For security reasons, this version no longer supports the following algorithms: DES, 3DES, MD-5, SHA-1, DH 1-2, DH 5. If a previous configuration contains one of these algorithms, the installer will convert them to "auto" (automatic negotiation with the gateway).

If the gateway only supports this type of algorithm, you will not be able to establish a connection with this version of the SN VPN Client Standard.
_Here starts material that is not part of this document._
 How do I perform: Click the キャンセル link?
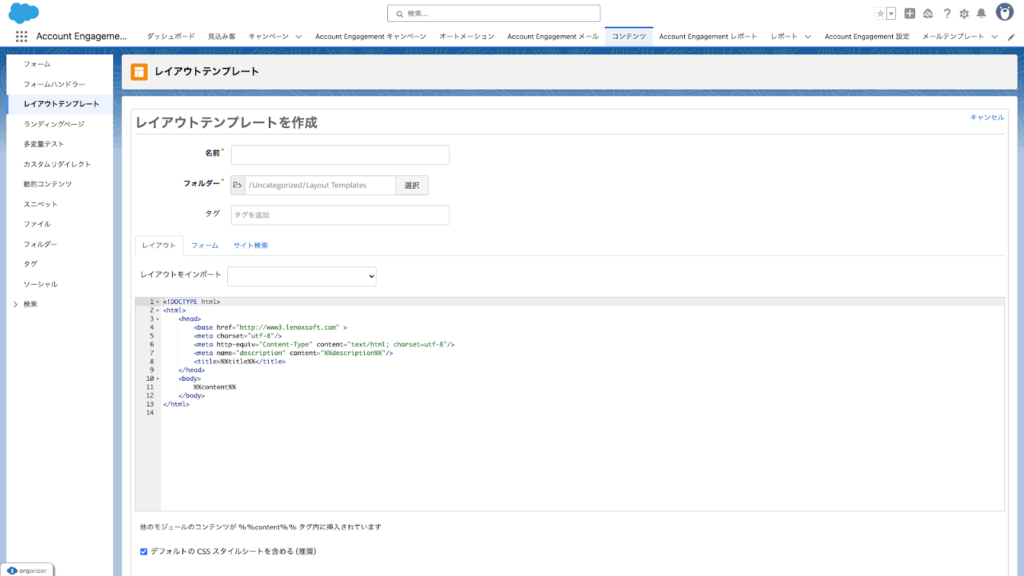click(x=986, y=117)
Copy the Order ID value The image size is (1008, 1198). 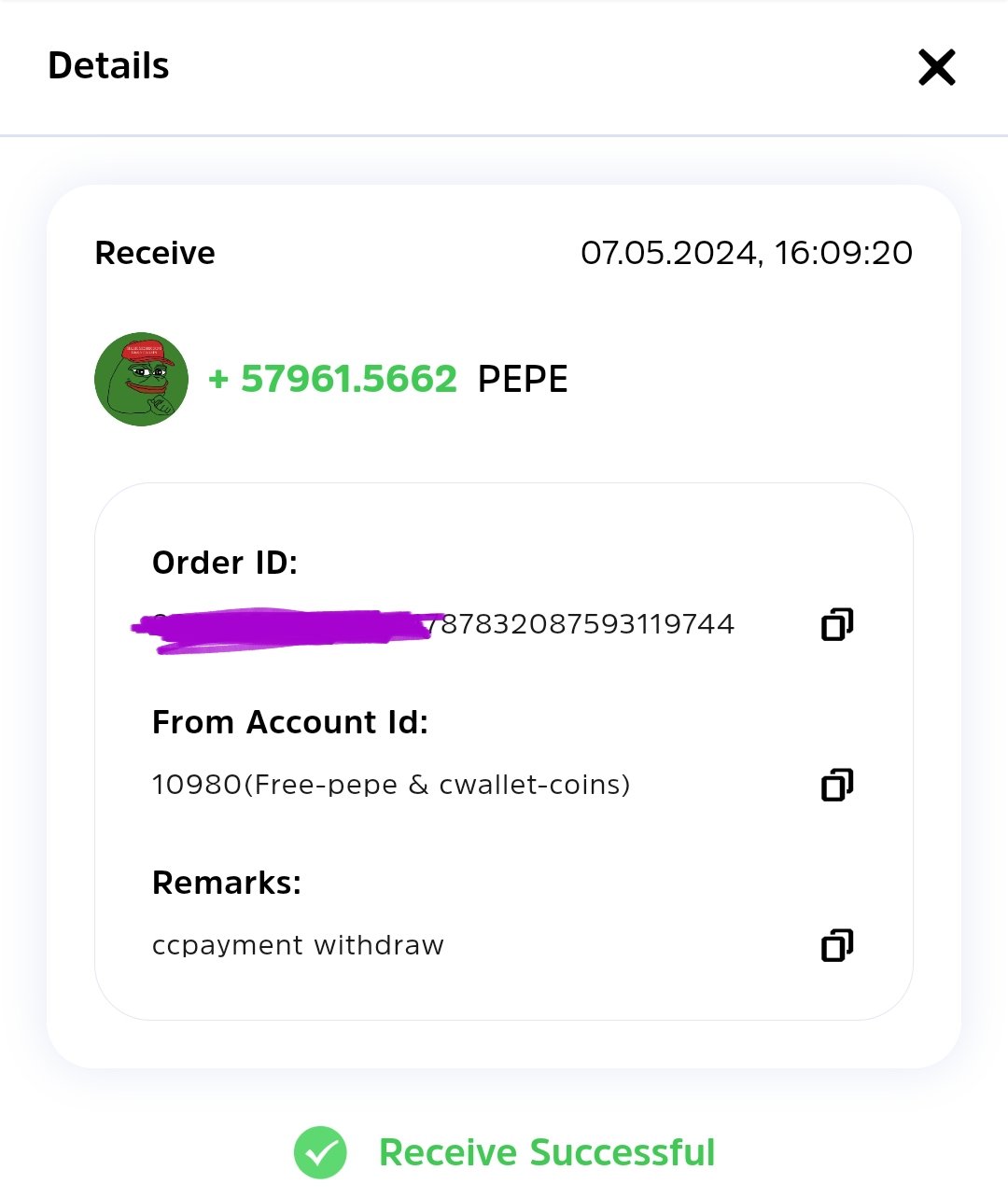[837, 624]
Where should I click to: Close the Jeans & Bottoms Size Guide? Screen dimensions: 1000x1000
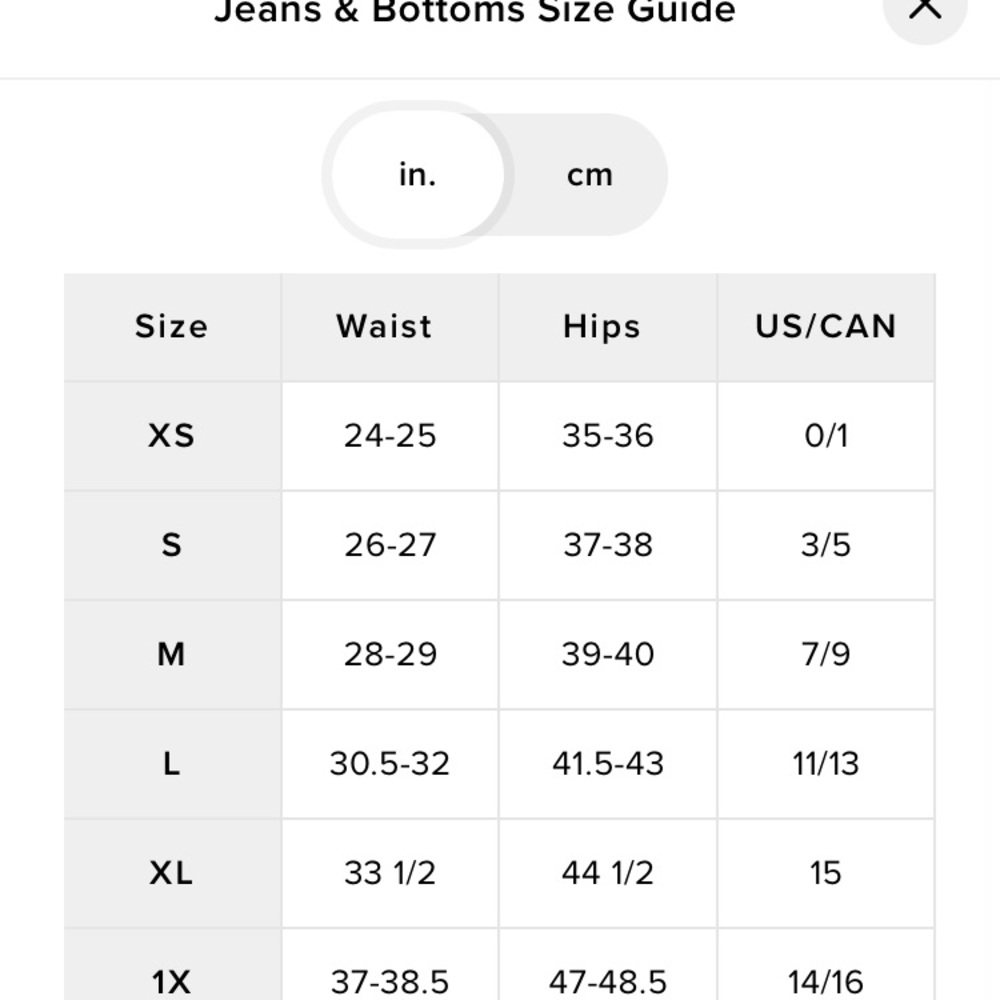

Features, improvements, vulnerabilities, fixes since release 6.64 build 003

Features

  • New MSI installer which supports updates of previous versions, including recovery of license, VPN security policy and installation parameters,

  • Optimized for Windows 11 and Windows 10 on Intel 64-bit processors,

  • Authentication of the gateway's certificate,

  • Support for RFC 4754 - methode 9: EC-DSA on secp256r1 elliptic curve with SHA-256,

  • Support for RFC 4754 - method 10: EC-DSA on secp384r1 elliptic curve with SHA-384,

  • Support for RFC 4754 - method 11: EC-DSA on secp521r1 elliptic curve with SHA-512,

  • Support for RFC 7427 - method 14: Digital Signature Authentication RSA,

  • Support for RFC 6023 - Initiation IKE Childless,

  • Support for RFC 4304 - Extended Sequence Number (ESN),

  • Support for CNG (Microsoft Crypto API: Next Generation),

  • Support for Lz4 compression,

  • VPN security policy access restricted to Windows administrator (specific password no longer needed).

Improvements

  • Removal of vulnerable algorithms: DES, 3DES, MD-5, SHA-1, DH 1-2, DH5,

  • Removal of deprecated Microsoft API CSP support for tokens/smartcards in IKEv2,

  • Stronger protection of VPN configuration using SHA-2,

  • Updated OpenSSL to version 1.1.1l,

  • After connected to a redundant gateway, the next time the tunnel is opened, the SN VPN Client Standard tries to switch back to the main gateway.

Bug Fixing

  • Tunnel now closes when smartcard reader is pulled out,
  • Corrected an issue that sometimes created sockets on port 500/4500 when not required.